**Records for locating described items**
##########

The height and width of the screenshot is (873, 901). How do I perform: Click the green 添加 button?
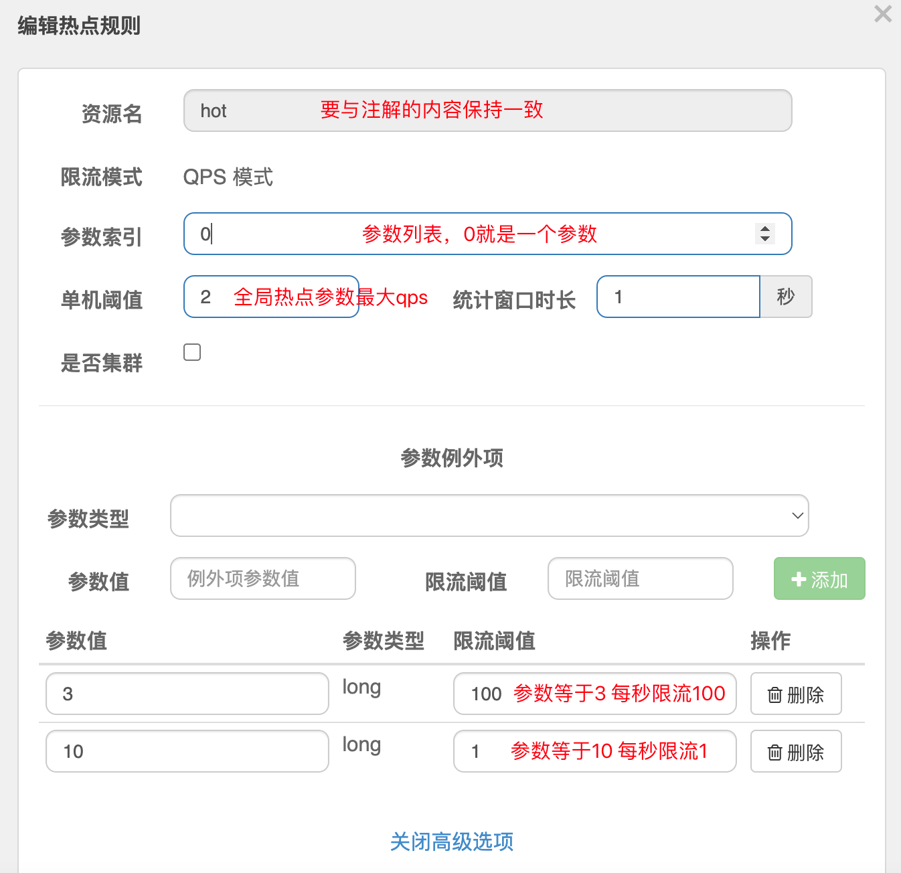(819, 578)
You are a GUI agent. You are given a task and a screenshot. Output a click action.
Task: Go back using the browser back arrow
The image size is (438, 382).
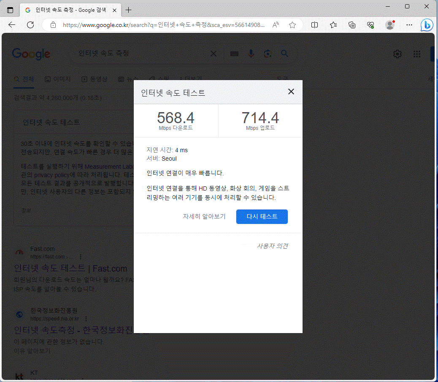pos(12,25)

##########

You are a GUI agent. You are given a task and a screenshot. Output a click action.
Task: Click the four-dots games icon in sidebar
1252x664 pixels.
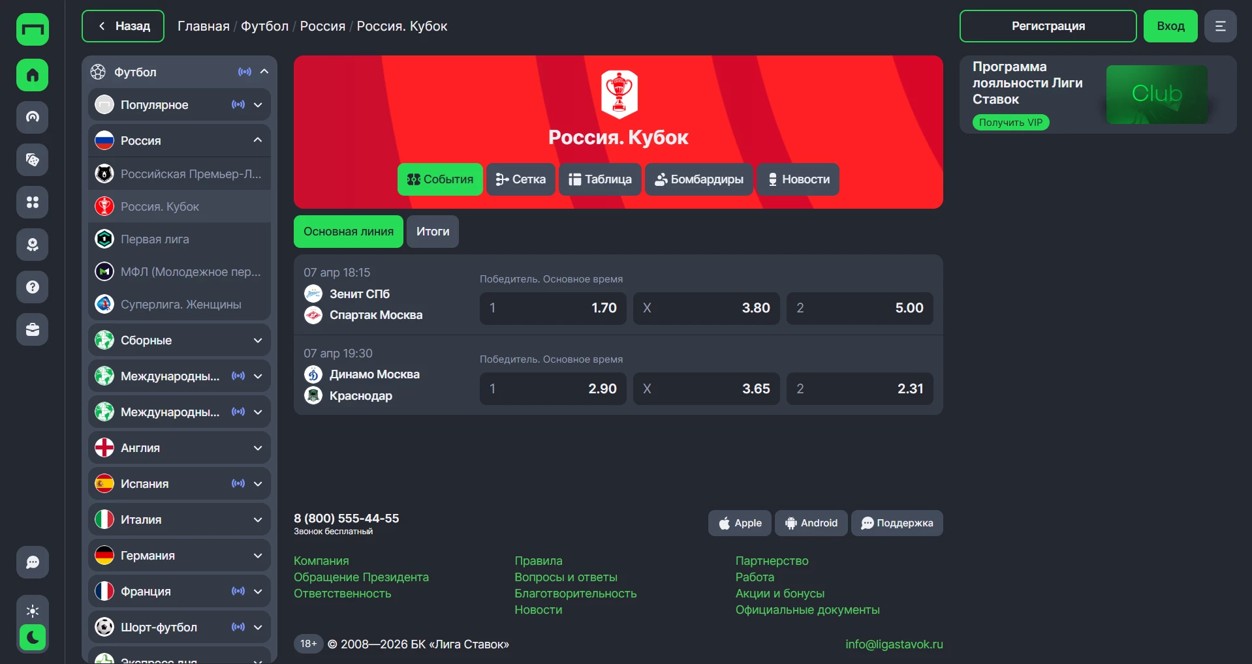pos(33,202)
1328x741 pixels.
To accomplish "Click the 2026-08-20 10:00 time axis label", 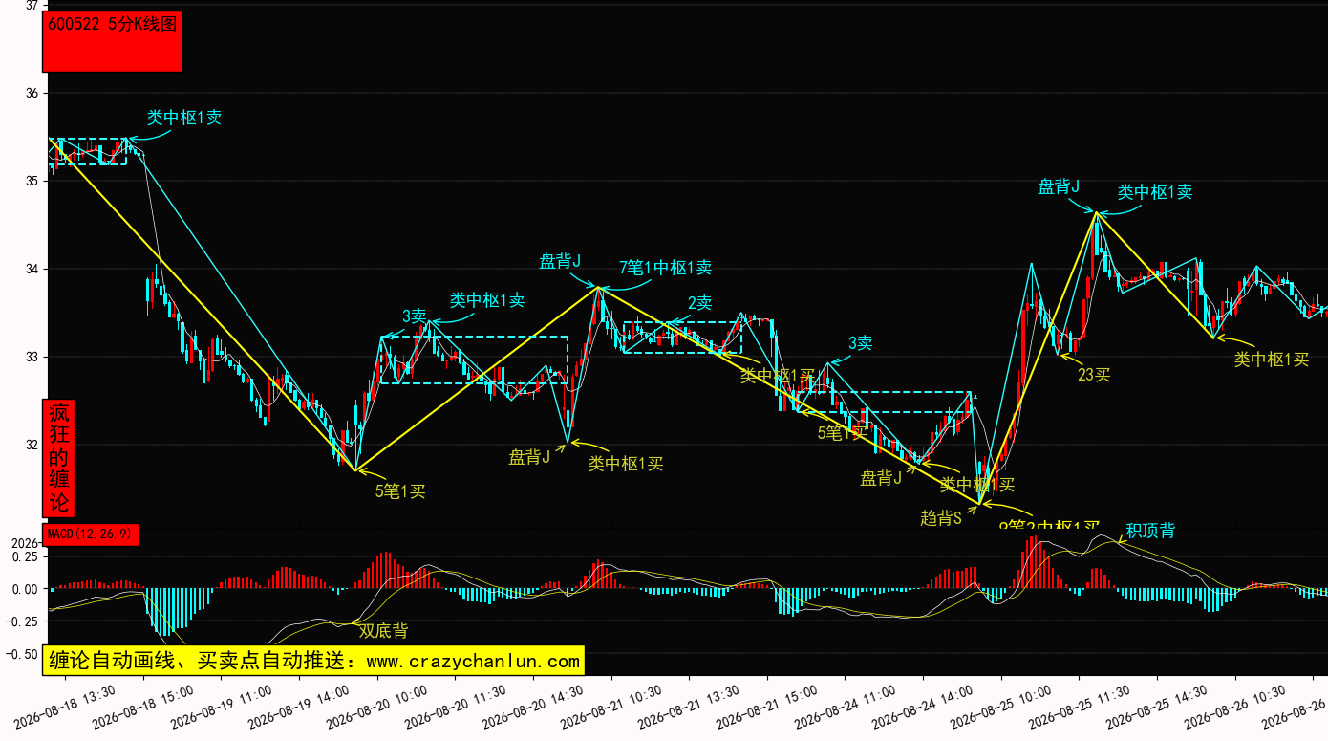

##########

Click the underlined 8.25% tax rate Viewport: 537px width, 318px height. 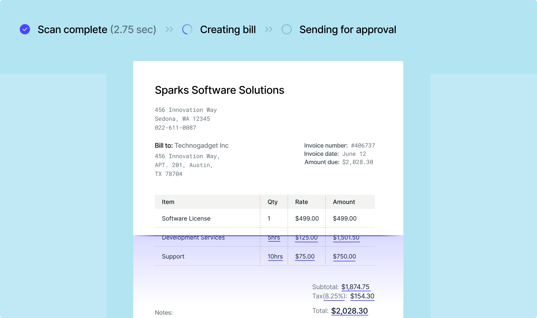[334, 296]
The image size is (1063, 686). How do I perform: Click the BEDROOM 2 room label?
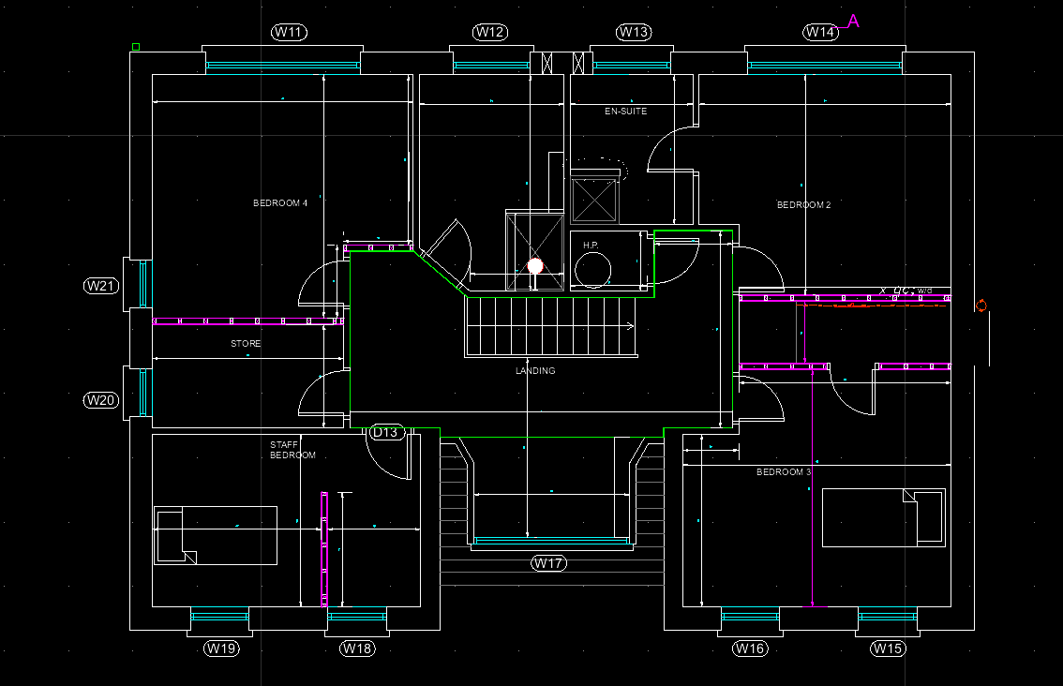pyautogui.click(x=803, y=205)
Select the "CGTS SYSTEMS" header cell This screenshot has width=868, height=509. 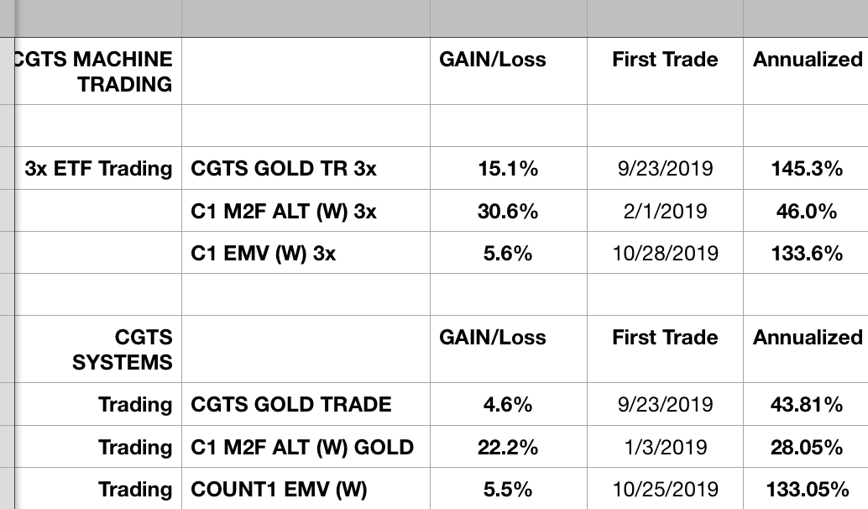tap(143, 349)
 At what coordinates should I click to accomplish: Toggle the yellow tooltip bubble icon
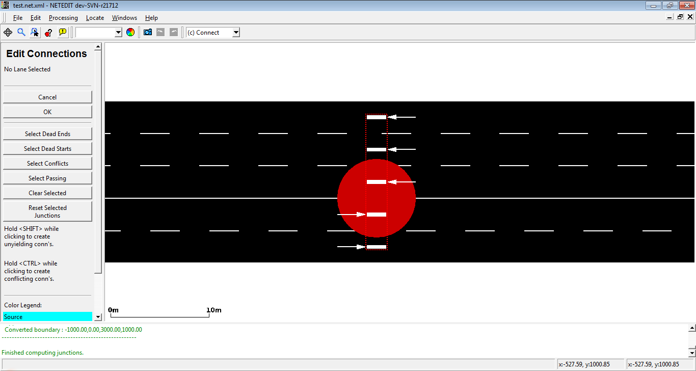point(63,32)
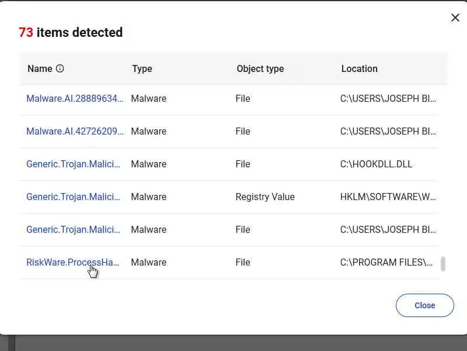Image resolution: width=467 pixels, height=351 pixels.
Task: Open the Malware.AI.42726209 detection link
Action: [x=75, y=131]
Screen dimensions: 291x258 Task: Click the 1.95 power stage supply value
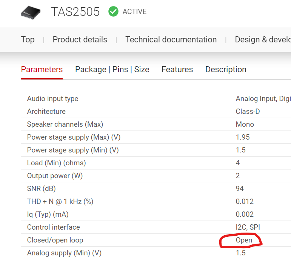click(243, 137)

##########

**Work to do**
Starting with the line with "1328x741 pixels." and going on through the line with "the 2026-08-20 10:00", please give those lines of the listing again with "time axis" changed to "timeline" and everything else unchanged. Leave the pictures out.

**Task response**
1328x741 pixels.
To accomplish "Click the 2026-08-20 10:00 timeline label", 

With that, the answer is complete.